# Énoncé 1:
Comptez les lignes des relevés où figure la chaîne « toolbar ». Donnez seulement le nombre.

# Texte à lire:

Inventaire d'archives : Retirada : collection de documents.

Contenu :

Souvent considérée comme le prélude à la Seconde Guerre mondiale, la guerre civile espagnole débutée en 1936, entre dans sa phase finale avec la prise de Barcelone par les forces franquistes le 26 janvier 1939. Les bombardements aériens des villes et de la population en fuite sur les routes catalanes, et la répression qui suit la promulgation de la loi sur les responsabilités politiques par Franco le 9 février, contraignent à l’exode les républicains espagnols et leur famille, dans la panique et le dénuement. Originaires de différentes provinces d’Espagne, ils convergent vers la France, perçue alors comme le pays de la Révolution et de la République. Ils sont civils, militants politiques, membres des Brigades internationales, soldats … Ainsi, de l’ouverture de la frontière le 28 janvier pour les civils, puis le 5 février pour les militaires, jusqu’à sa fermeture le 13 du même mois, près d’un demi-million de réfugiés traverse les Pyrénées. C’est la Retirada.
Le corpus de documents présenté ici trouve son origine dans ce temps de l’exode. Il illustre partiellement ces parcours de vie individuels et collectifs au travers de documents personnels et familiaux préservés par les réfugiés et de documents témoins de leur vie en France et en Espagne, de l’avant à l’après-guerre. Ce sont des échanges épistolaires, des photos isolées ou des albums de famille étoffés, des documents politiques et administratifs, des articles de presse, des dessins et des écrits (pièces de théâtre, poésies …). Des documents très personnels nous ont également été confiés. Ces ego-documents (1), aux modalités et finalités variées, nous livrent émotions, sentiments, idées et perceptions de ces hommes et de ces femmes. Le journal intime tenu scrupuleusement par un jeune homme issu d’une famille bourgeoise de Barcelone en est un exemple, de même que les cahiers journaux tenus dans les camps. Ces fonds contiennent parfois des objets, tels les galons, insignes, médailles et pièces de tissus, indissociables des papiers et photographies qui les accompagnent.
Ces archives, menacées de perte et de destruction en temps de guerre civile et d’exode, malgré leur vulnérabilité et leur fragilité, ont été sauvées par leurs détenteurs ou retrouvées par hasard. Grâce à elles, nous pouvons entrevoir des bribes de ce drame humain, dans les multiples aspects de la vie de ces exilés. A leur arrivée en France, ces étrangers qualifiés d’ « indésirables » sont soumis à identification, contrôle (à l'aide du carnet individuel pour le contrôle des déplacements par exemple), exclusion et répression. En effet, les autorités françaises, débordées par l’afflux massif largement sous-estimé de ces réfugiés, et par peur pour la sécurité intérieure du pays, mettent en place des dispositifs d’encadrement policier et militaire coercitifs. Les familles sont séparées. Les hommes, vivier de main d’œuvre pour remplacer ceux partis au front, sont internés dans des camps aux conditions de vie indignes.

# Relevés sources:

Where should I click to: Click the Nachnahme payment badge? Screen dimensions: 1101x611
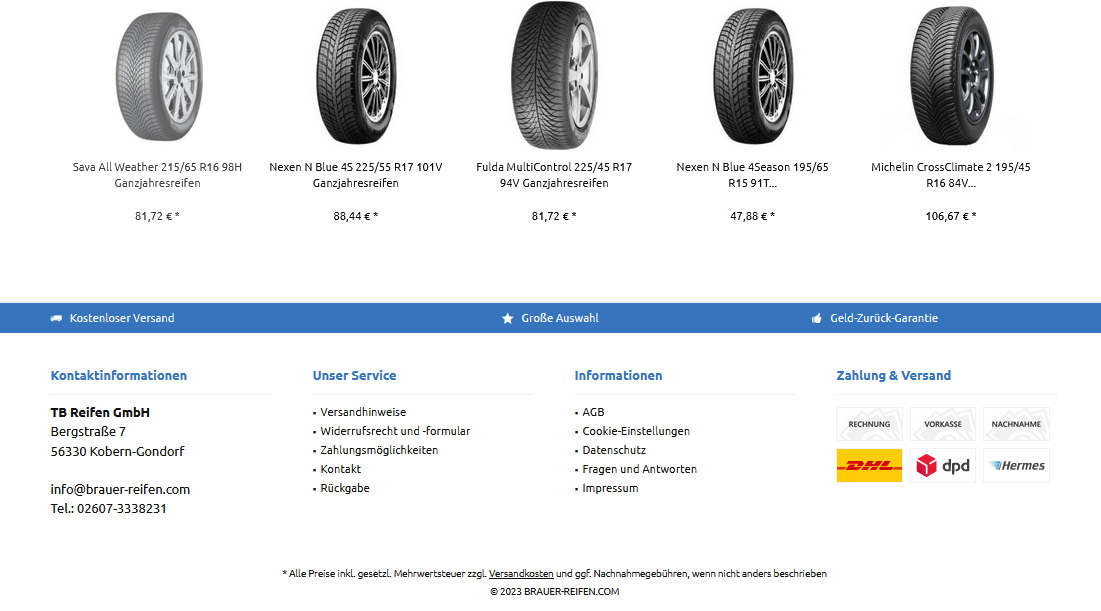[x=1017, y=424]

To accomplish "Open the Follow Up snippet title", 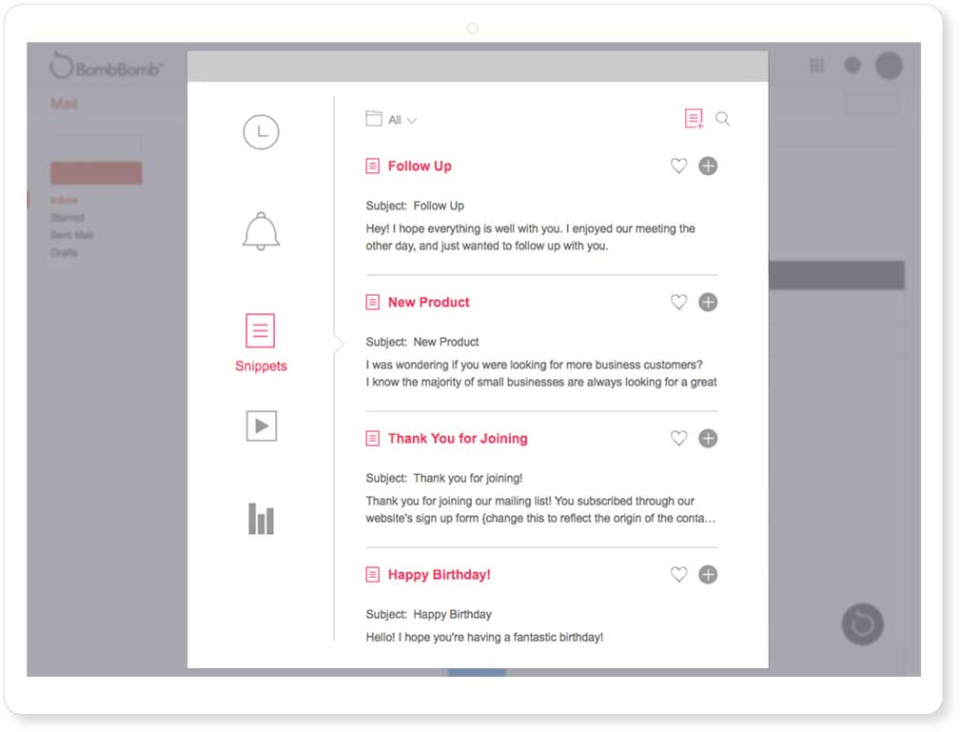I will [x=420, y=166].
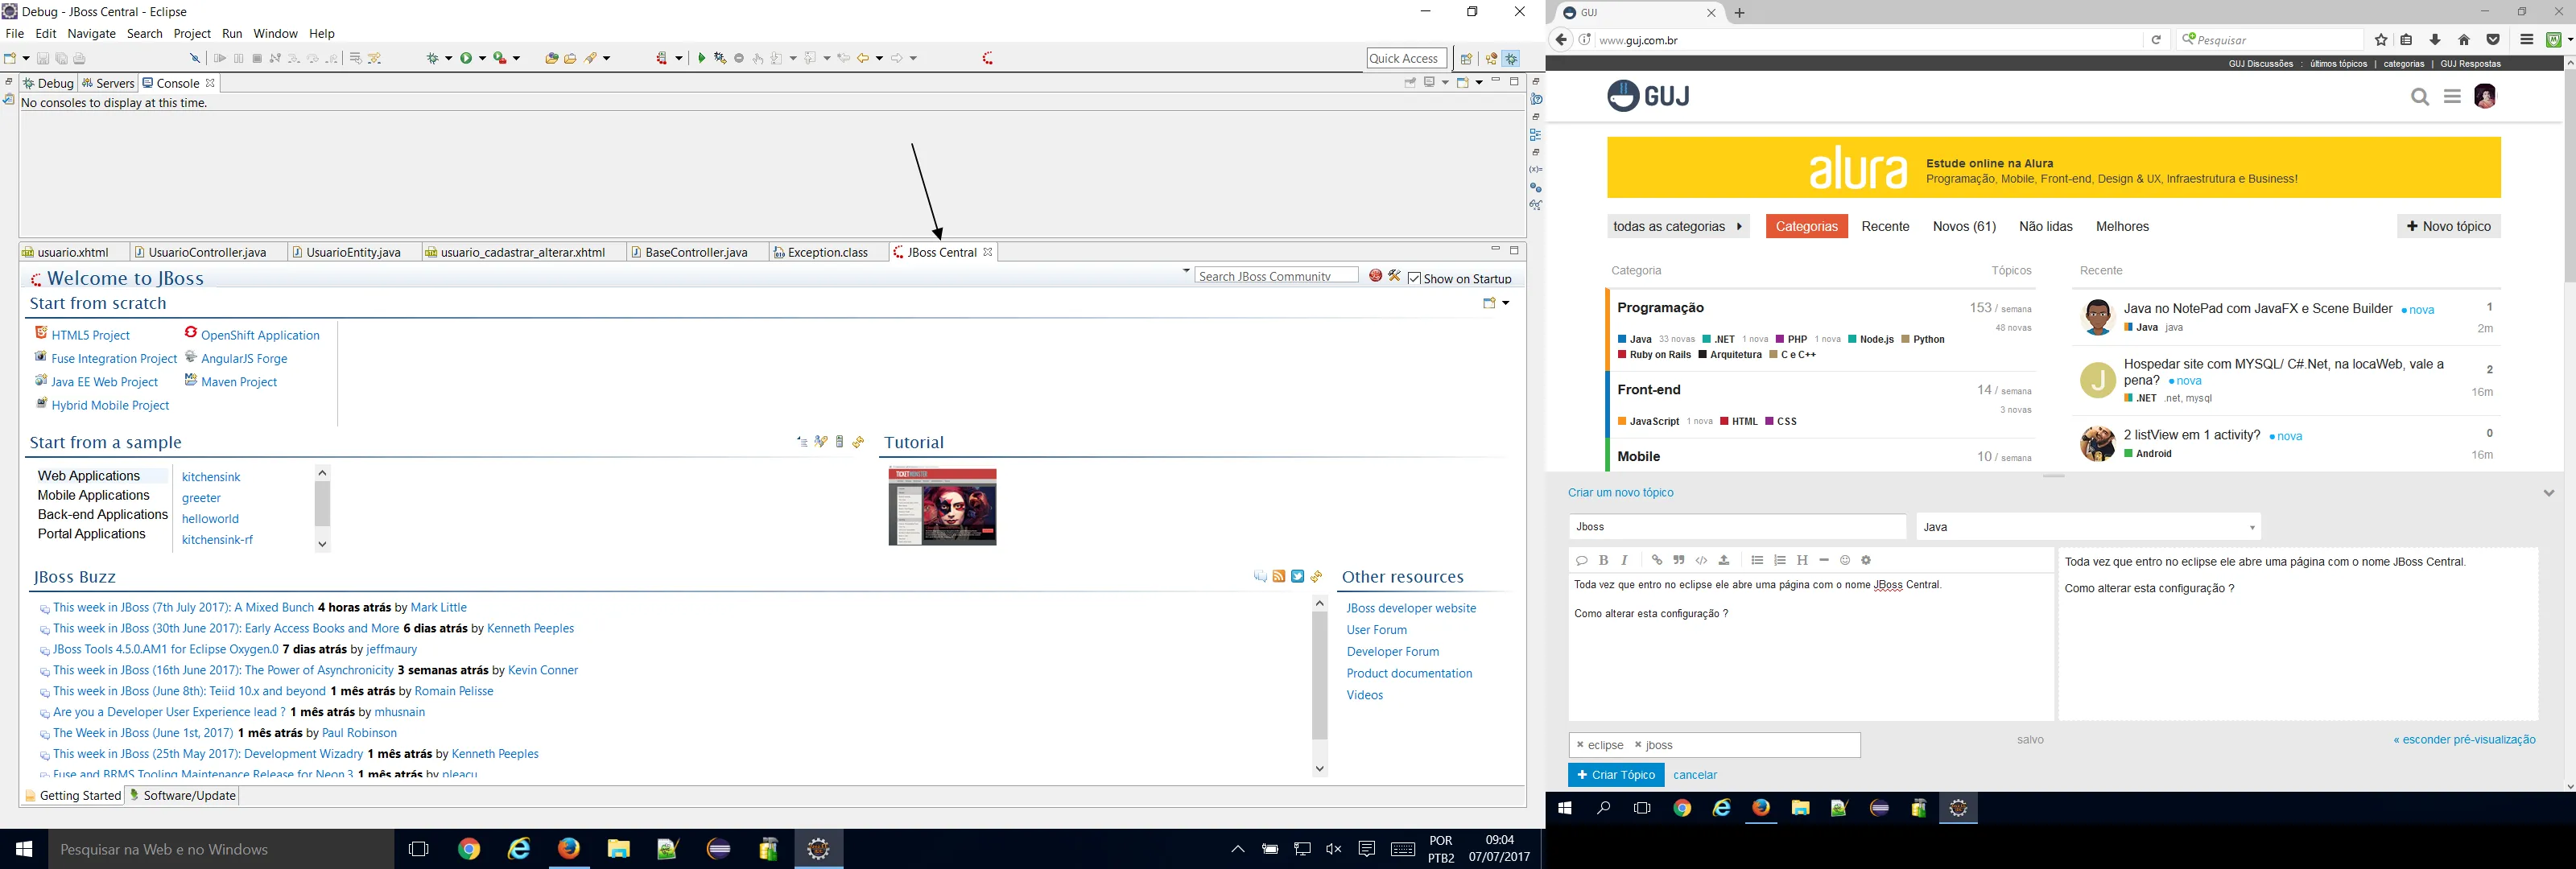
Task: Click the green Run button in Eclipse toolbar
Action: (x=467, y=59)

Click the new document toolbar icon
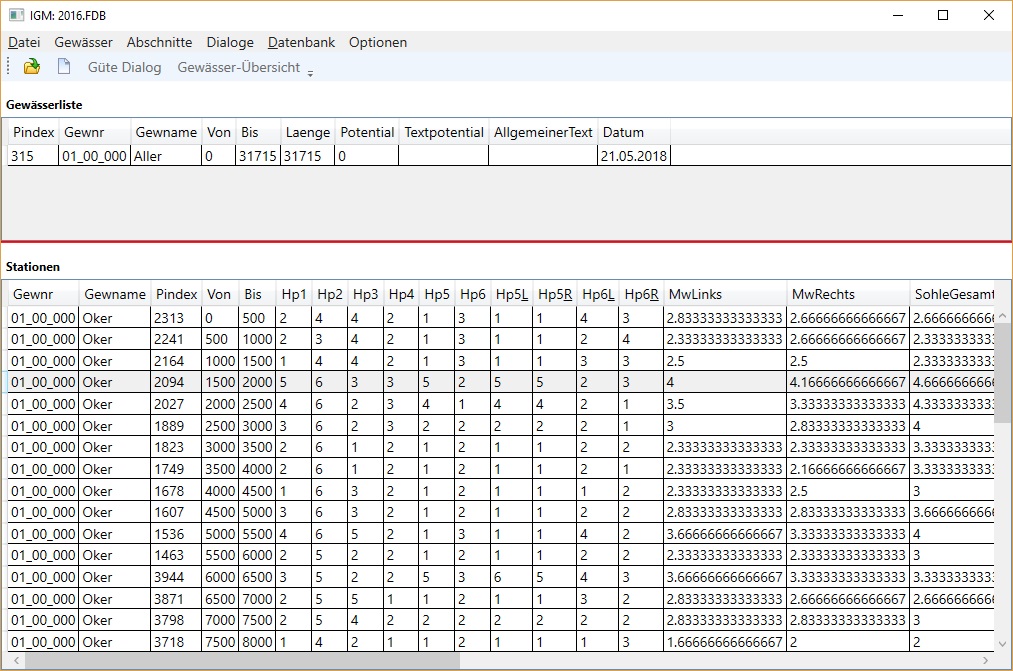[64, 67]
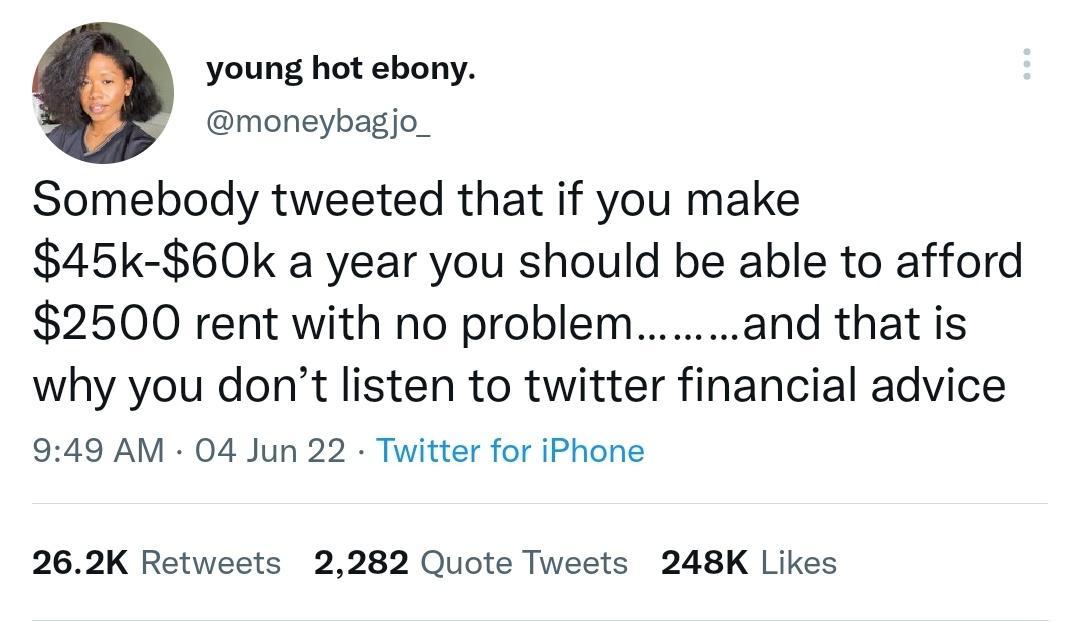Click the three dots beside the username
This screenshot has width=1080, height=622.
coord(1028,65)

# Énoncé 2:
D'après le texte sur la Retirada, les affirmations suivantes sont-elles exactes ? (a) La frontière s'ouvre aux militaires le 28 janvier. (b) Près d'un demi-million de réfugiés franchissent les Pyrénées. (c) Les familles restent réunies à leur arrivée en France. Répondez par oui ou non pour chacune, avec la citation exacte du texte qui tranche.

# Corrigé 1:
2

# Corrigé 2:
(a) Non : « de l’ouverture de la frontière le 28 janvier pour les civils, puis le 5 février pour les militaires »
(b) Oui : « près d’un demi-million de réfugiés traverse les Pyrénées »
(c) Non : « Les familles sont séparées. »